The one issue is your RV is now the first load that is inline for an inductive kick back every time the pump motor turns off. There are surge protectors for under $100 that can be placed right into the subpanel to clamp any over voltage spike. Home Depot and Lowes have them. There is an example of one in the link below and if it were me I would add one. If you are doing all this to keep the charger on to maintain the battery level, for extra safety you could flip all the breakers off that are not needed in the RV panel, especially those that feed the electronics.

http://www.stopsurges.com/SQUARE-D-HOMELINE-HOM2175SB-BREAKER-TYPE-SURGE-BREAKER-HOM2175SB.htm

This is better than digging up the yard and running a new line.....Hope this helps.

Later Ed
Title: Re: Installing 30 amp service at home
Post by: Keith Oliver on September 21, 2011, 03:49:15 AM
Jim:
No new connection of white to ground.  I have just reconnected white to white, at a junction box where a pressure pump is attached.

Ed:
"Electric Code Article 250 requires that the ground wires be tied back to the electrical neutral at the service panel. "

Right.  that is where I think the voltage reading was coming from, while the white was disconnected.  Enough for a reading, but not enough to substitute for the white.

The white was terminated 20 ft away from the panel, where the pressure pump is tied in.  There is no need for the white to exist to get 240v for the well, so the electrician didn't connect it any further.  For me to get 120v off of this line, the white has to be connected.  

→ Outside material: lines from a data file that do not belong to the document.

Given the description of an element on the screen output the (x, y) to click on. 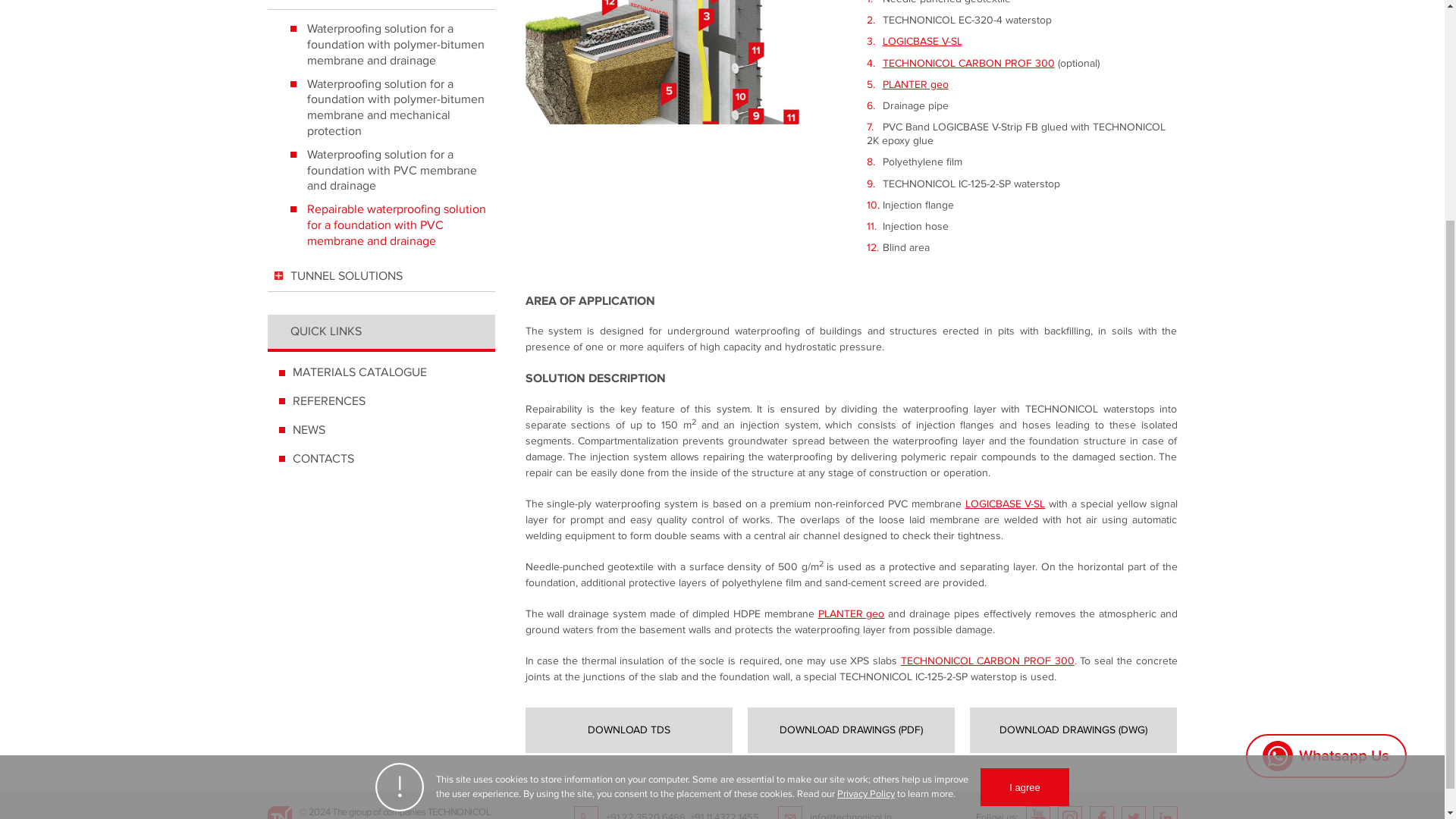
DOWNLOAD DWG (1072, 729)
DOWNLOAD PDF (851, 729)
DOWNLOAD TDS (628, 729)
I agree (1023, 484)
Given the description of an element on the screen output the (x, y) to click on. 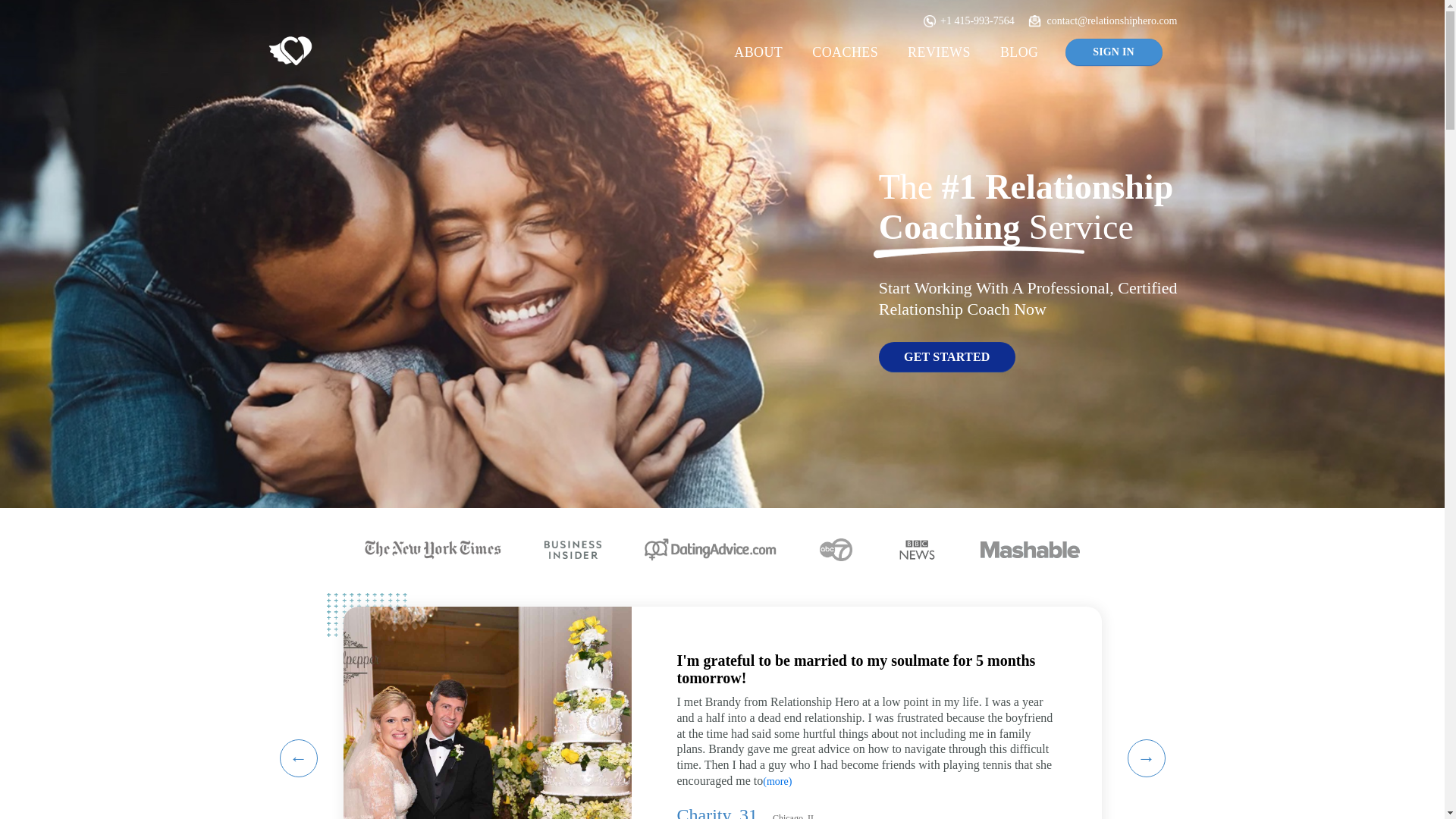
REVIEWS (938, 51)
SIGN IN (1112, 52)
ABOUT (758, 51)
BLOG (1019, 51)
COACHES (844, 51)
GET STARTED (946, 357)
Given the description of an element on the screen output the (x, y) to click on. 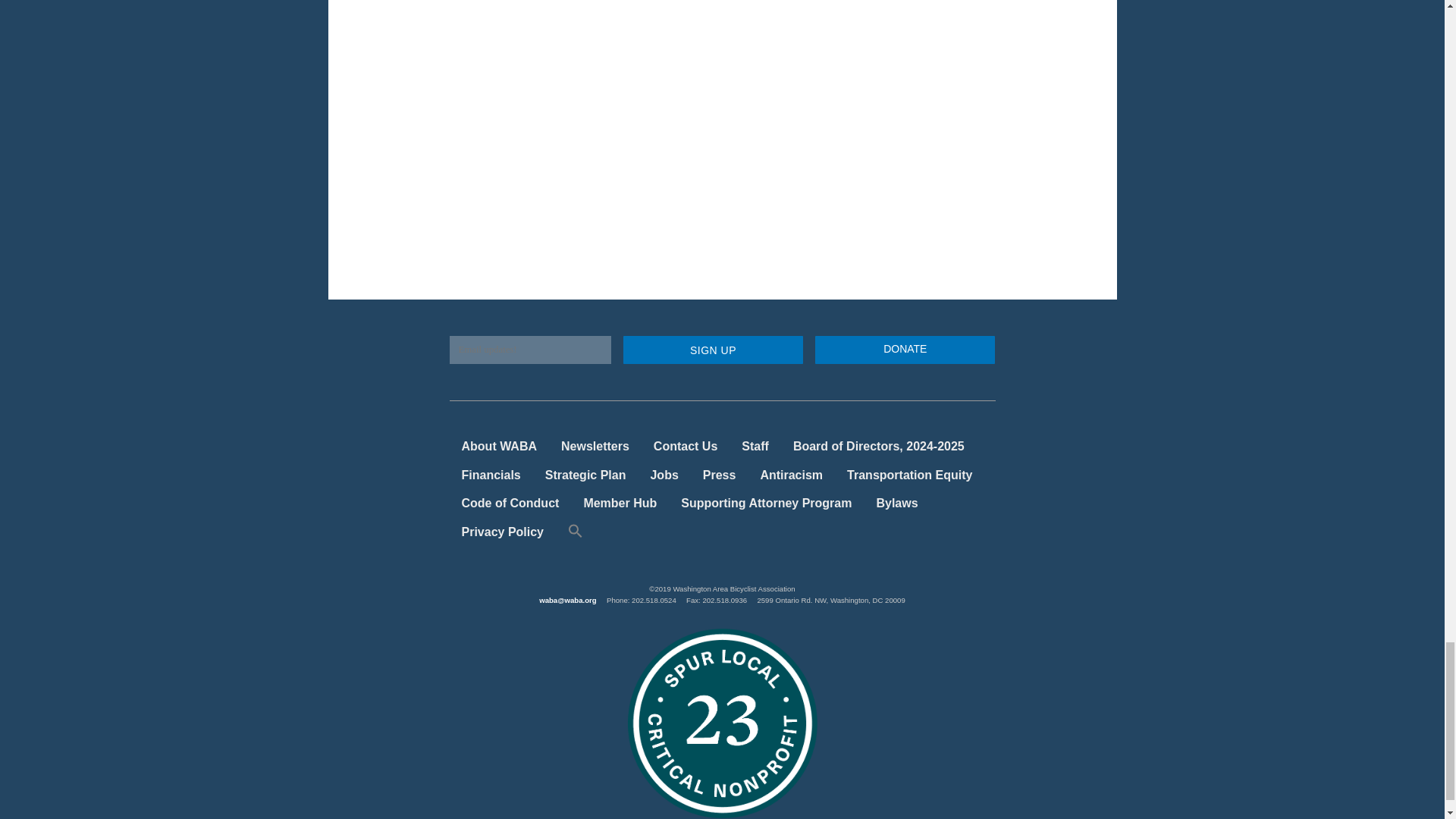
Email (529, 349)
Sign Up (713, 349)
Given the description of an element on the screen output the (x, y) to click on. 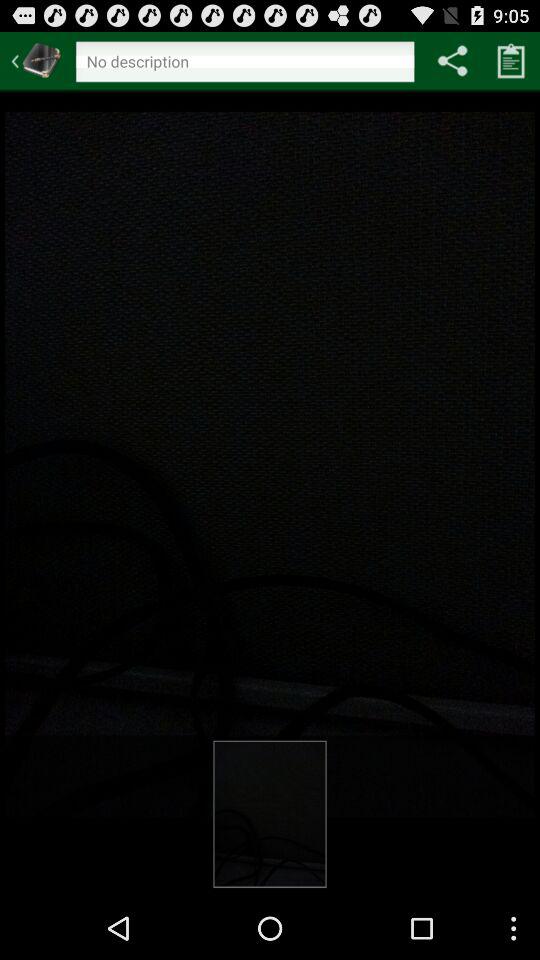
sharing option (452, 60)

The additional load is so I can keep the battery charger on while I am away, and also the lights, fridge, and some of the outlets. Not likely ever more than 15 amps, so the new, 30 amp breakers (replacing the 15 amp breakers on for the well) ought to handle the load.  The well won't be running unless someone is using the water, so not while we are away.  Digging up the yard isn't an option, as there is over 30 feet of that line covered by concrete.

I like your suggestion of a surge protector, and thanks for your reasoned contribution.
Title: Re: Installing 30 amp service at home
Post by: Edward Buker on September 21, 2011, 04:56:32 AM
Kieth,

Sometimes there is more information coming in than you might need at the time. Sounds like you have sorted it out and have it under control.  Enjoy the new plug in.

As an aside we were residents for many years in VT and some of our best friends that we knew there grew up in Kelowna on Lake Okanagan in B.C. Many funny stories were shared from growing up there, sounds like a great place.

Later Ed
Title: Re: Installing 30 amp service at home
Post by: Joel Ashley on September 21, 2011, 05:01:51 AM
It is a great place, Ed, and beautiful too.  I have cousins that live in Kelowna.